すでに短期金融市場では7月の利上げ着手と、続く9月の利上げが見込まれている。しかも、1回の利上げ幅は0.25%、3カ月で0.5%の引き上げ予想である。

預金ファシリティ金利は2014年6月のマイナス金利導入以降、約7年かかってマイナス0.50%まで引き下げられてきたわけだが、市場の織り込みが正しければ3カ月でマイナス金利が解除される。市場期待はさらに進んで、2023年末には1.50%まで織り込んでいる。

はたしてそうしたFRB(連邦準備制度理事会)のような急旋回が可能なのか。

「7月利上げ説」で総裁と副総裁は言質を与えず

市場の織り込みに根拠のないわけではない。4月21日、デギンドスECB副総の発言として、6月会合では7月利上げへの道筋が開かれるといった趣旨が報じられた。現在公表されているガイダンスに従えば、7月利上げは理屈上、確かに不可能ではない。

現在、ECBは7~9月期中の拡大資産購入プログラム(APP)の終了を既定路線としつつ、この間のどこで終了するのかは明示していない。

一方、利上げ着手はAPPが終わって「しばらくしてから(some time after)」とされている。この「しばらく」はラガルドECB総裁によれば「1週間から数カ月の間(anywhere between a week to several months)」であり、何も言質は与えられていない。つまり、「7月中にAPPを終了して、その後7月中にも利上げをする」という政策運営はガイダンスと矛盾するものではない。

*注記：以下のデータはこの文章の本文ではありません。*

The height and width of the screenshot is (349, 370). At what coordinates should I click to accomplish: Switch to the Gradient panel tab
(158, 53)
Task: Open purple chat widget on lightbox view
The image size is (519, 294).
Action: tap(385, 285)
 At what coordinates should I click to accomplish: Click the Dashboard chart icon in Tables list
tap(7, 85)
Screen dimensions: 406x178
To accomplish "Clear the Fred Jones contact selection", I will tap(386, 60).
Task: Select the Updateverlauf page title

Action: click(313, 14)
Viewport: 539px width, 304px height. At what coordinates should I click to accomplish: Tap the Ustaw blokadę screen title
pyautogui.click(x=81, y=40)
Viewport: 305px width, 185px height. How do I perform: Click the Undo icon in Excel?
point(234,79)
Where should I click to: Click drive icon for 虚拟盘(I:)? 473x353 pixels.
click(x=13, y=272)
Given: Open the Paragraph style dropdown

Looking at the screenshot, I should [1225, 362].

しかし、それはラガルド総裁がAPPと利上げを別次元の政策決定として強調してきた経緯とあまりにも異なり、やや屁理屈に近いという印象もある。ECBの正常化プロセスはあくまで漸進主義(gradualism)と言ってきた経緯もある。「APP終了→利上げ」の時間的順序は守られるからといって、7月に両方とも押し切ろうとするのはいかにも駆け込み的である。